Best of all, the rewrite allowed the project to shed its past baggage and build on a more modern stack with a better perspective of the required features for a modern deployment (Drizzle is another recent example from the MySQL camp). Case in point, Tokyo Tyrant supports Lua scripting on the server, allowing us to add arbitrary user defined functions (UDF’s in MySQL parlance) and to extend the database itself!
Lowering the Barrier With Lua Scripting
If you have played with Lego Mindstorms, or ever tried to script your phone or a gaming environment (WoW), chances are you’ve worked with Lua. Due to its extremely small footprint (~212kb for source, documentation, and examples), fast interpreter, portability and easy to understand syntax it has become the de-facto embedded scripting language for many applications. Explore the available tutorials, or pick up “Programming Lua” by the creator of the language for a more in depth look, it’s a fun language!
So why is Lua scripting such an exciting feature for Tokyo Tyrant? Because it lowers the barrier for programming and extending the database by an order of magnitude! If you have ever worked with MySQL UDF functions, you’ll definitely appreciate the ease and the speed of development. No need for mucking with internal API’s, nothing to compile or link against, and execution is done within a stable and sandboxed environment.
Extending Tokyo Tyrant with Lua
Anytime you bootup a Tokyo Tyrant server you can tell it to load arbitrary Lua code alongside which will then be evaluated at runtime if the client requests it. From there, the developer of the extension has full access to the incoming request and the underlying Tokyo Cabinet database, allowing us to inject arbitrary functionality. To get a flavor for the workflow, take a look at some of the examples in the following slides:
Extending Tokyo Cabinet with Lua: InfoQ video from FutureRuby ‘09 (~30 mins)

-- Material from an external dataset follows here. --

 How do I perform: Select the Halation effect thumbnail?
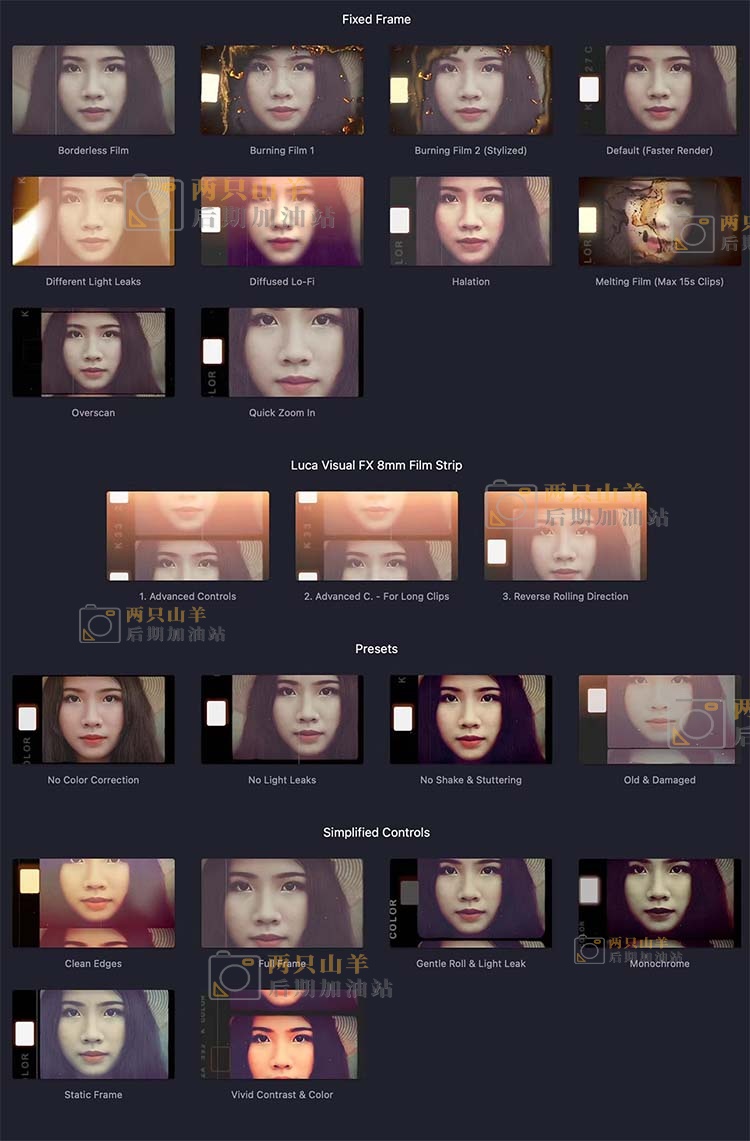click(470, 221)
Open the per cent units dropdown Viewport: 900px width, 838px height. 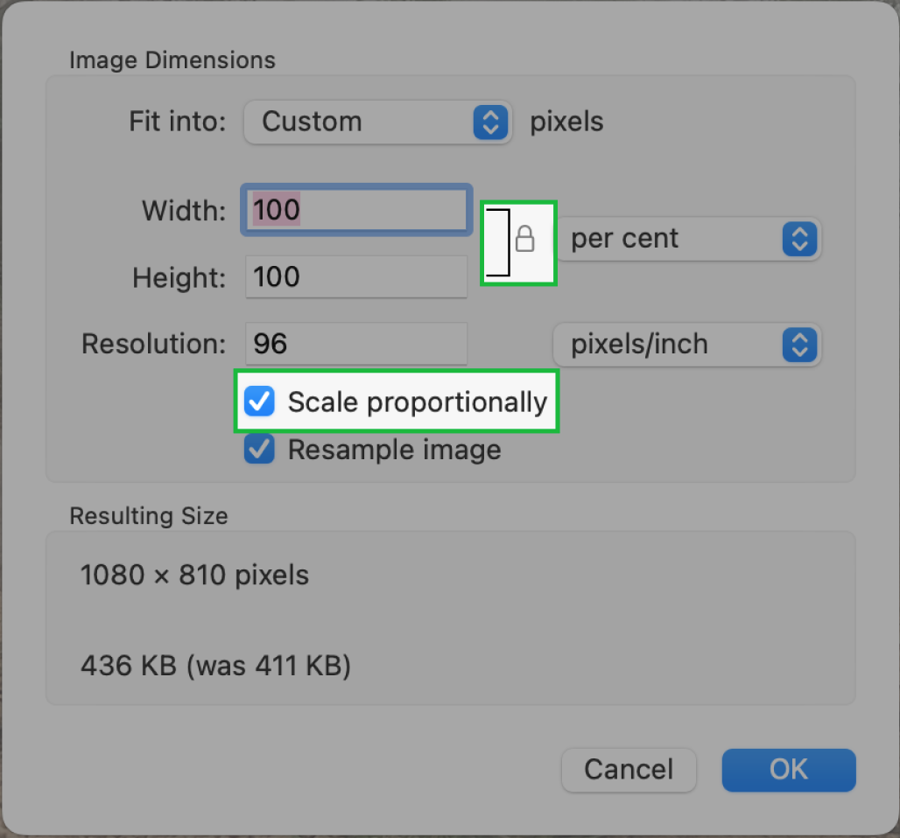tap(688, 239)
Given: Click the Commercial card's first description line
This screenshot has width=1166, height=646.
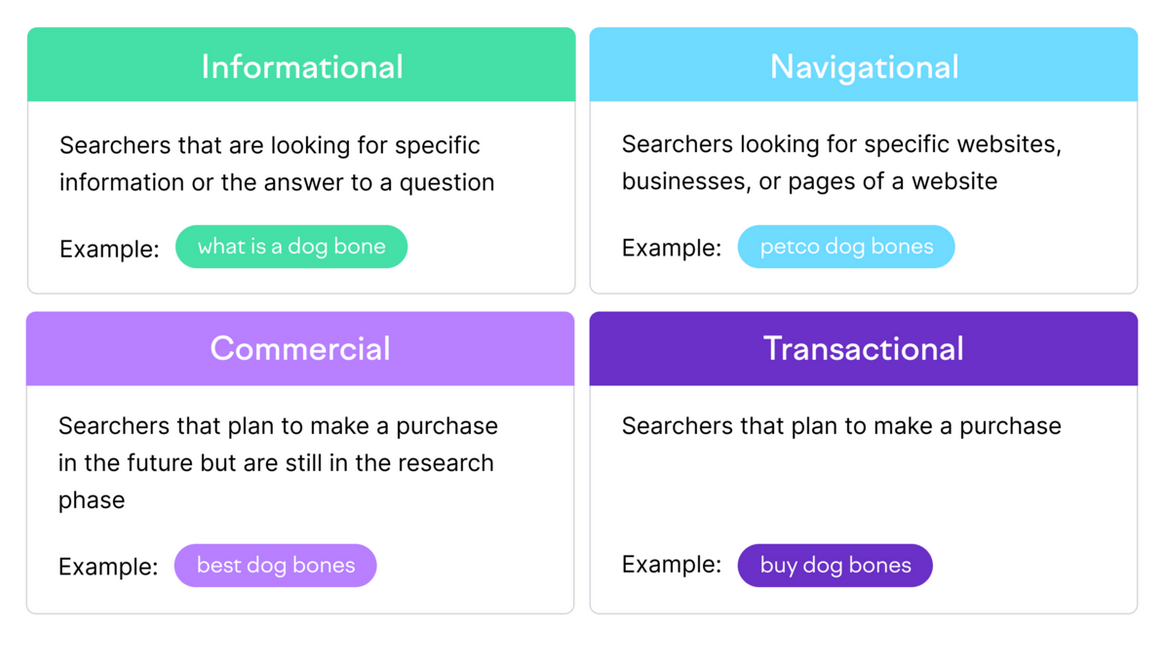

Because the Lua scripting interface is relatively new, the number of available extensions and documentation is not very large. For that reason, I’ve started the tokyo-recipes repo on GitHub, in which I’ve aggregated some of the available extensions, and added extra documentation and examples to help grease the wheels: TTL functionality (ala memcached), working with Sets (ala Redis), session timestamping and a wordcount map-reduce example just to name a few. Give it a try, it is an extremely powerful feature!